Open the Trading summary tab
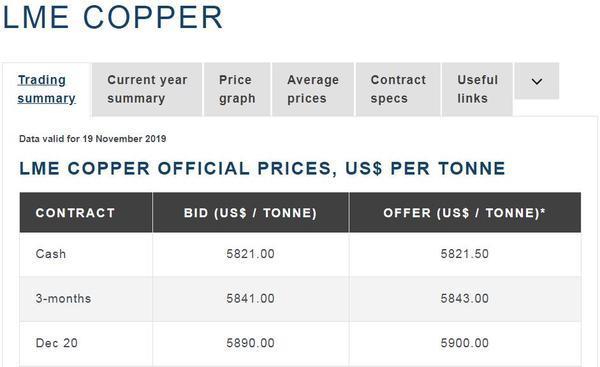click(x=46, y=89)
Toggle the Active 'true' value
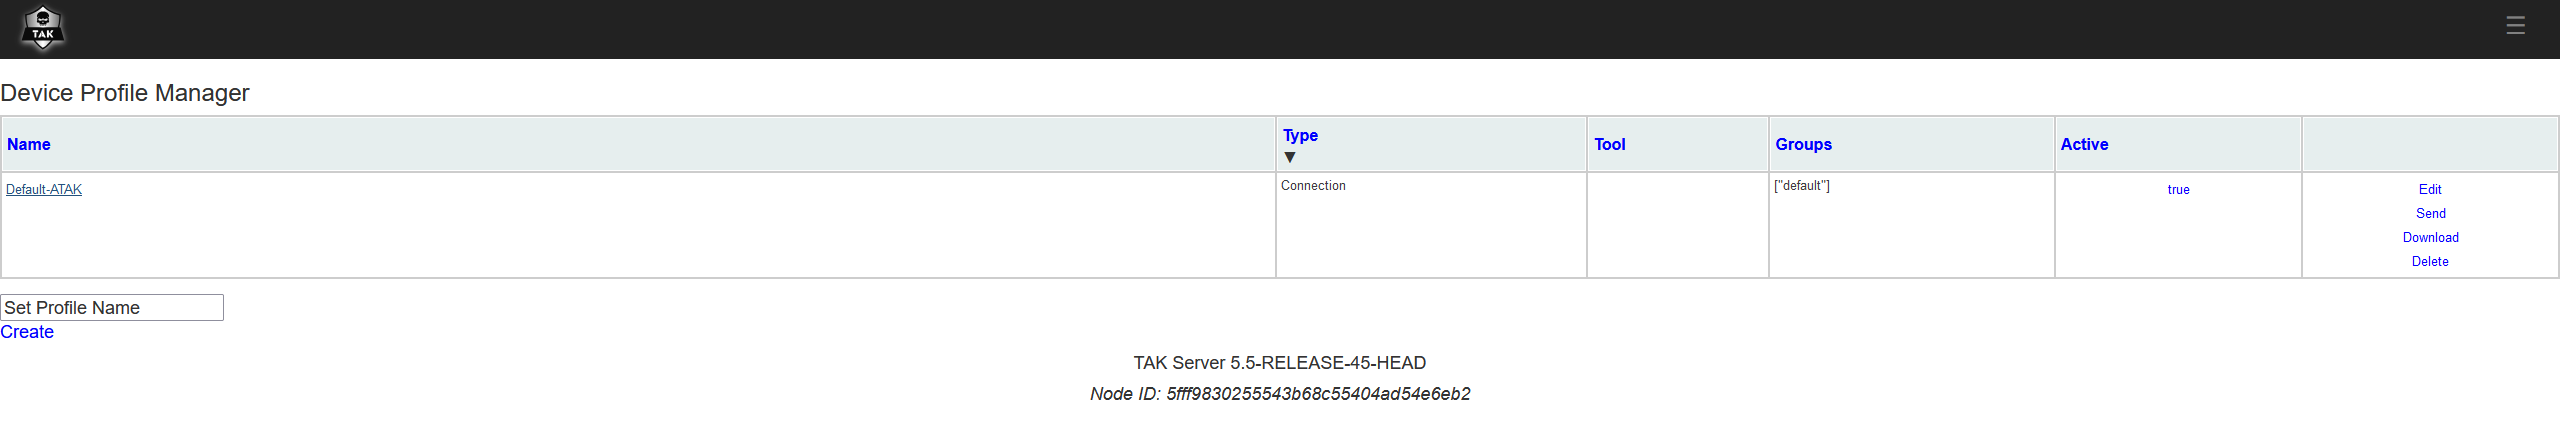The height and width of the screenshot is (427, 2560). pyautogui.click(x=2178, y=189)
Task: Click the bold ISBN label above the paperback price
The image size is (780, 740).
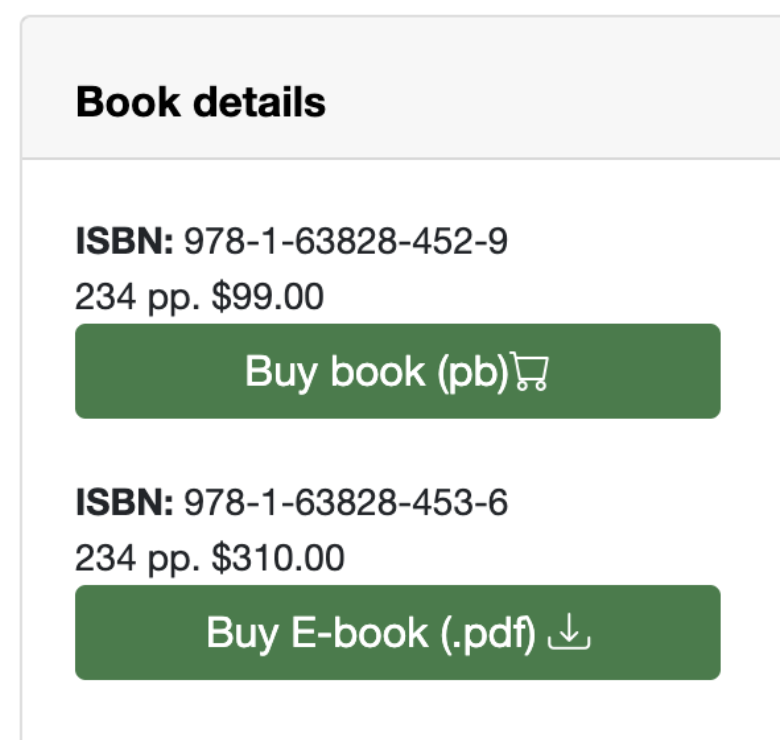Action: [125, 242]
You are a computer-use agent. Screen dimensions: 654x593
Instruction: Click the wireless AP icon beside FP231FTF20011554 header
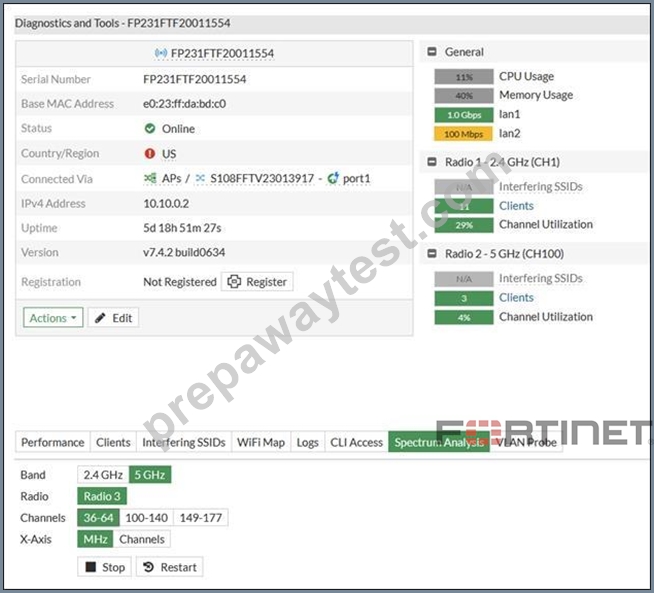click(161, 53)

• Work to complete: Output the listing above in full, exactly. No images.

• Completed exercise:
Open the Trading summary tab
click(x=46, y=89)
Toggle the Active 'true' value
The height and width of the screenshot is (427, 2560). pyautogui.click(x=2178, y=189)
Task: Click the bold ISBN label above the paperback price
The image size is (780, 740).
Action: [125, 242]
You are a computer-use agent. Screen dimensions: 654x593
Instruction: Click the wireless AP icon beside FP231FTF20011554 header
click(161, 53)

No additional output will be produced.